== PROBLEM DETAILS ==
From the entries below, transcribe exactly the lines between the line holding "About The Author (85, 1095)" and the line holding "About Us (419, 2312)", inclusive; skip all other lines.

(EXERCISE DATA begins)

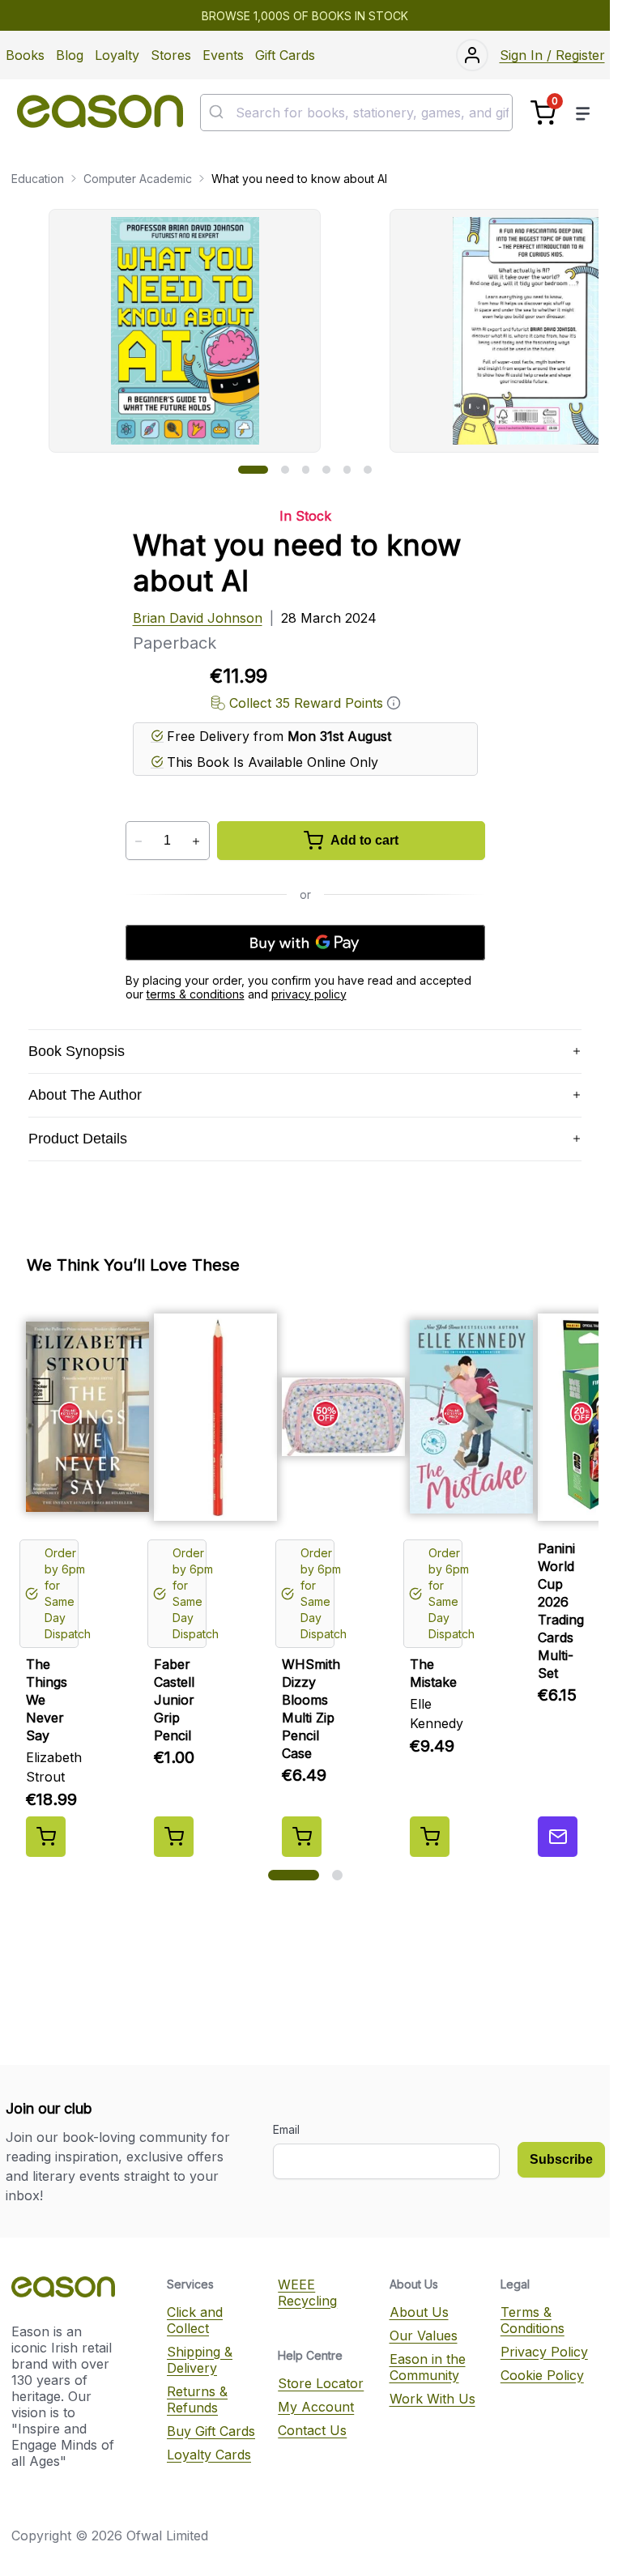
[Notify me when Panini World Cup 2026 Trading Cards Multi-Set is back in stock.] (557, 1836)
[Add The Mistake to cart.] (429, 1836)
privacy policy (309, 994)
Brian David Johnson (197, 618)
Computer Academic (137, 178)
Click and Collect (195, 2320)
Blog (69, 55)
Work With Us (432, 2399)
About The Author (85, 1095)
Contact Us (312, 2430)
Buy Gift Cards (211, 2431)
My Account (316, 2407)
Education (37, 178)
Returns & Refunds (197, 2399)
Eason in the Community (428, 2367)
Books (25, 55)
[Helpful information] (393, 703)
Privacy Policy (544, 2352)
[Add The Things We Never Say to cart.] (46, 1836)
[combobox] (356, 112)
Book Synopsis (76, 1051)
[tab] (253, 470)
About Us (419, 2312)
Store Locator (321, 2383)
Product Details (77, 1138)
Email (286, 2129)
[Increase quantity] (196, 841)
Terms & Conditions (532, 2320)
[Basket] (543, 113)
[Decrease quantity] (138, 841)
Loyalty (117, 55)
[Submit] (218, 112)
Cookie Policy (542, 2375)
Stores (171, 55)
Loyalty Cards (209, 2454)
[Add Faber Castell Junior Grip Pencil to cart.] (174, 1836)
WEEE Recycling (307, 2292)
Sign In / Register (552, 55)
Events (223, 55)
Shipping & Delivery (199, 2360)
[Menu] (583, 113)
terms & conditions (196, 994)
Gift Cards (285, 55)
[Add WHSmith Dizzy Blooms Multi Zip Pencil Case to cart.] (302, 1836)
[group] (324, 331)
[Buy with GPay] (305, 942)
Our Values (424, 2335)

(EXERCISE DATA ends)

== SOLUTION TO THE EXERCISE ==
About The Author (85, 1095)
Contact Us (312, 2430)
Buy Gift Cards (211, 2431)
My Account (316, 2407)
Education (37, 178)
Returns & Refunds (197, 2399)
Eason in the Community (428, 2367)
Books (25, 55)
[Helpful information] (393, 703)
Privacy Policy (544, 2352)
[Add The Things We Never Say to cart.] (46, 1836)
[combobox] (356, 112)
Book Synopsis (76, 1051)
[tab] (253, 470)
About Us (419, 2312)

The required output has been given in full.